> **GIVEN INFORMATION**:
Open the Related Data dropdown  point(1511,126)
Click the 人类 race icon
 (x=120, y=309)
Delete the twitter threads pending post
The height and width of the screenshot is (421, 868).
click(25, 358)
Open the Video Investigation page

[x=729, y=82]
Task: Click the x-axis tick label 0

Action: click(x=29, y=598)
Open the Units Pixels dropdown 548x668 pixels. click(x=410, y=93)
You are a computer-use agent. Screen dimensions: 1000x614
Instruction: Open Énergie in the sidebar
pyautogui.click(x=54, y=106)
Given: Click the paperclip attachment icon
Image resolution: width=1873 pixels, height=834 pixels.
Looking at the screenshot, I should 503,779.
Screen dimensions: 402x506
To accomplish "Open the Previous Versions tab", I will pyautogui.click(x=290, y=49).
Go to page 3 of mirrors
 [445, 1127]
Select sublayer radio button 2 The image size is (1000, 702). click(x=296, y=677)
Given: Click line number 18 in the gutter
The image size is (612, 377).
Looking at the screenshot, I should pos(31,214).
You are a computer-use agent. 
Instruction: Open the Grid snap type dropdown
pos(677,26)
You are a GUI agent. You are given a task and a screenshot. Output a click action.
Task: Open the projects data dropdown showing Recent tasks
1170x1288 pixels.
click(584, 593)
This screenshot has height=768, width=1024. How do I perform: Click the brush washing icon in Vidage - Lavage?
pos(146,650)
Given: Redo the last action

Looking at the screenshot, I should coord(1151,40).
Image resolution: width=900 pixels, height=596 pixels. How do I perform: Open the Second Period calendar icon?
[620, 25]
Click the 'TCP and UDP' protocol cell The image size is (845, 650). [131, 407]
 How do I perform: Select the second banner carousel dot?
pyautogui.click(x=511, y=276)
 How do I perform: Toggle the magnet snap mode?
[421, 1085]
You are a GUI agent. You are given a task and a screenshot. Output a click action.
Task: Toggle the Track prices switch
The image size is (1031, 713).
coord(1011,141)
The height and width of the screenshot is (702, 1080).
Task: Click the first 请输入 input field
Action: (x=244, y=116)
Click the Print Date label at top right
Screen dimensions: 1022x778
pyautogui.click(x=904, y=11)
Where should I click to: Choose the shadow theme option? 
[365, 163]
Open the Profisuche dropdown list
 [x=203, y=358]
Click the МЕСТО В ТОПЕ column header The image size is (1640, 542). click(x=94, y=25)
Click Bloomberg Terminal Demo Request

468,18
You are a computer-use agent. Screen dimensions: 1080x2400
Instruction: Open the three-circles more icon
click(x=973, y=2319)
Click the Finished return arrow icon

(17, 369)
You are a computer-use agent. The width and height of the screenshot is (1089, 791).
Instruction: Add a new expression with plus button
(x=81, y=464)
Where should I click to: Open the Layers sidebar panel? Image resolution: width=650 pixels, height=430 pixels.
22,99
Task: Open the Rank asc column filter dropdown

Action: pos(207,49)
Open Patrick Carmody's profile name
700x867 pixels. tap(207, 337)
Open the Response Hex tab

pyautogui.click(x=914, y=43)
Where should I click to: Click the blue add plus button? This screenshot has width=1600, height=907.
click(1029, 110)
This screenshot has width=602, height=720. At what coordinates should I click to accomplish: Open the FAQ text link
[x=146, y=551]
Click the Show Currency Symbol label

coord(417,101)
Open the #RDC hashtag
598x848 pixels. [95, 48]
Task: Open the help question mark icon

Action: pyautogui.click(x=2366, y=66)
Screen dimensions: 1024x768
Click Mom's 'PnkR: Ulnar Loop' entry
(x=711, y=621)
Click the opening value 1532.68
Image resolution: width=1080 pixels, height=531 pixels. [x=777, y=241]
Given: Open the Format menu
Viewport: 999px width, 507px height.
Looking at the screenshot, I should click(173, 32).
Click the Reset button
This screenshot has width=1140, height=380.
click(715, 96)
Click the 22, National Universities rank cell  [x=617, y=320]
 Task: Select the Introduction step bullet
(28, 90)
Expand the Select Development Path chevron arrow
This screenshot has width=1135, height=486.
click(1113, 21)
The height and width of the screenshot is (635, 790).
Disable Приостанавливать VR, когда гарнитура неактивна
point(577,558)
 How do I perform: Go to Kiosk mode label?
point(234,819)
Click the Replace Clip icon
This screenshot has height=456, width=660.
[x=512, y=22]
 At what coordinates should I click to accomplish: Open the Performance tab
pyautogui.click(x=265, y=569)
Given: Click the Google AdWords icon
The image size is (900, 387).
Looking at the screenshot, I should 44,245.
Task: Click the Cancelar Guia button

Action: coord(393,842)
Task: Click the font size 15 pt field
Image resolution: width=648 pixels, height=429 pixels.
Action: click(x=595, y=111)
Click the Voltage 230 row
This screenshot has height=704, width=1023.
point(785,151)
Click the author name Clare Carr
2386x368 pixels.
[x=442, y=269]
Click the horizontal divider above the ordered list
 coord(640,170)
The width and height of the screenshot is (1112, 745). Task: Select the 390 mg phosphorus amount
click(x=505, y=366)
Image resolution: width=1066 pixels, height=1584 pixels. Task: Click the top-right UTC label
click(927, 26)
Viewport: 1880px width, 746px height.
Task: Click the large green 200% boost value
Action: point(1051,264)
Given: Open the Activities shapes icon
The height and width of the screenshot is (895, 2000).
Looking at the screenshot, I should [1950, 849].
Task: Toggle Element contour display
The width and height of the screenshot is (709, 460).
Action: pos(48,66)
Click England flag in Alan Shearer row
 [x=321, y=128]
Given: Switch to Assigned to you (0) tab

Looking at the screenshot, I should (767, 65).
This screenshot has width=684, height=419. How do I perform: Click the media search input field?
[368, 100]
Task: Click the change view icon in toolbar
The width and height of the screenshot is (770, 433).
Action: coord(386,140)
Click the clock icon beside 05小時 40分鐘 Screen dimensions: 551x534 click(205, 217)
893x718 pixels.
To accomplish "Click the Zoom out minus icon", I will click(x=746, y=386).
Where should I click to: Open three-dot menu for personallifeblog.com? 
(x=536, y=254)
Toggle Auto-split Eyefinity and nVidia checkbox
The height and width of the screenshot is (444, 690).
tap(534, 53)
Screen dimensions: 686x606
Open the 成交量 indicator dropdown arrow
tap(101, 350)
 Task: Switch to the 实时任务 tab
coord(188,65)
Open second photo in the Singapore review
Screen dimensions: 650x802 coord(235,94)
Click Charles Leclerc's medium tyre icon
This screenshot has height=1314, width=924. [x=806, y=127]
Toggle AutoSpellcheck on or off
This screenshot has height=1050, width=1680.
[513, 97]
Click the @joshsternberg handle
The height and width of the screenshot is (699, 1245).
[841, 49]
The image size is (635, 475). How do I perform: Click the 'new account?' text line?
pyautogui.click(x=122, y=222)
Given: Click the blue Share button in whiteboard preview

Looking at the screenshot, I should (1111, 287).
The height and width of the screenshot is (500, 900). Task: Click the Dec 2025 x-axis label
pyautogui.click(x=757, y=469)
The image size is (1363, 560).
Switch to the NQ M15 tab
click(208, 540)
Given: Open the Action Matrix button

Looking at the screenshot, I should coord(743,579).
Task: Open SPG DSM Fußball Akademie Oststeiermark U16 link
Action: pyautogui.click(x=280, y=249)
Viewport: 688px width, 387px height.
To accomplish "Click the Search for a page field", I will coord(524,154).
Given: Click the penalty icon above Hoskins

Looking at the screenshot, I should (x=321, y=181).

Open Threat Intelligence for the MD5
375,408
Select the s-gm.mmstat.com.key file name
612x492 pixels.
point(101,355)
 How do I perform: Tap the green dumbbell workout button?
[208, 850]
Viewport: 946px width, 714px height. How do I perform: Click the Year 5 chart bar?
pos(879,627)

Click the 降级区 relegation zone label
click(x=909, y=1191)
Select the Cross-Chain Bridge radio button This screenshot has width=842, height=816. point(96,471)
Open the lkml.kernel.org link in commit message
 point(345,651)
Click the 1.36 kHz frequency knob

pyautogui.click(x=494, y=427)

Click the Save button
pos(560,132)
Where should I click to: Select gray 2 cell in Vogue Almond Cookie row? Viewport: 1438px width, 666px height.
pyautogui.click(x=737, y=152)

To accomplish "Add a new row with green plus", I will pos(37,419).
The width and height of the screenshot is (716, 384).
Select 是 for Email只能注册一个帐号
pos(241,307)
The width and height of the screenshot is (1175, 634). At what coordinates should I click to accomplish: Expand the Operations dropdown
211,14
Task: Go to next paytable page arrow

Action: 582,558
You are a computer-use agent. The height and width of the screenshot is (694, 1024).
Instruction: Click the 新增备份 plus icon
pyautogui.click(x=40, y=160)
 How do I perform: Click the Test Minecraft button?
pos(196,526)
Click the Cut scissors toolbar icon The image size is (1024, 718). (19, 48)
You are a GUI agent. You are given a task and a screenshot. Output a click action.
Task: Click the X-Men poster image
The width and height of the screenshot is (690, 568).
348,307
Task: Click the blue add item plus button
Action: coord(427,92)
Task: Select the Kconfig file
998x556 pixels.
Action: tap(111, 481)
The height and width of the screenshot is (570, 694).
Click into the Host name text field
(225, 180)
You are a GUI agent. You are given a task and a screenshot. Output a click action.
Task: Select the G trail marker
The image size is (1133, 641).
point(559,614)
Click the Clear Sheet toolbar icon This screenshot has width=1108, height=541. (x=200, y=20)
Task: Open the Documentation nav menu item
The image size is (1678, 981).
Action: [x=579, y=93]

> **TASK**: Give exactly the lines from the one with "The image size is (1133, 641)." to the end of the entries, nothing before them.

> **OUTPUT BELOW**:
The image size is (1133, 641).
point(559,614)
Click the Clear Sheet toolbar icon This screenshot has width=1108, height=541. (x=200, y=20)
Task: Open the Documentation nav menu item
The image size is (1678, 981).
Action: [x=579, y=93]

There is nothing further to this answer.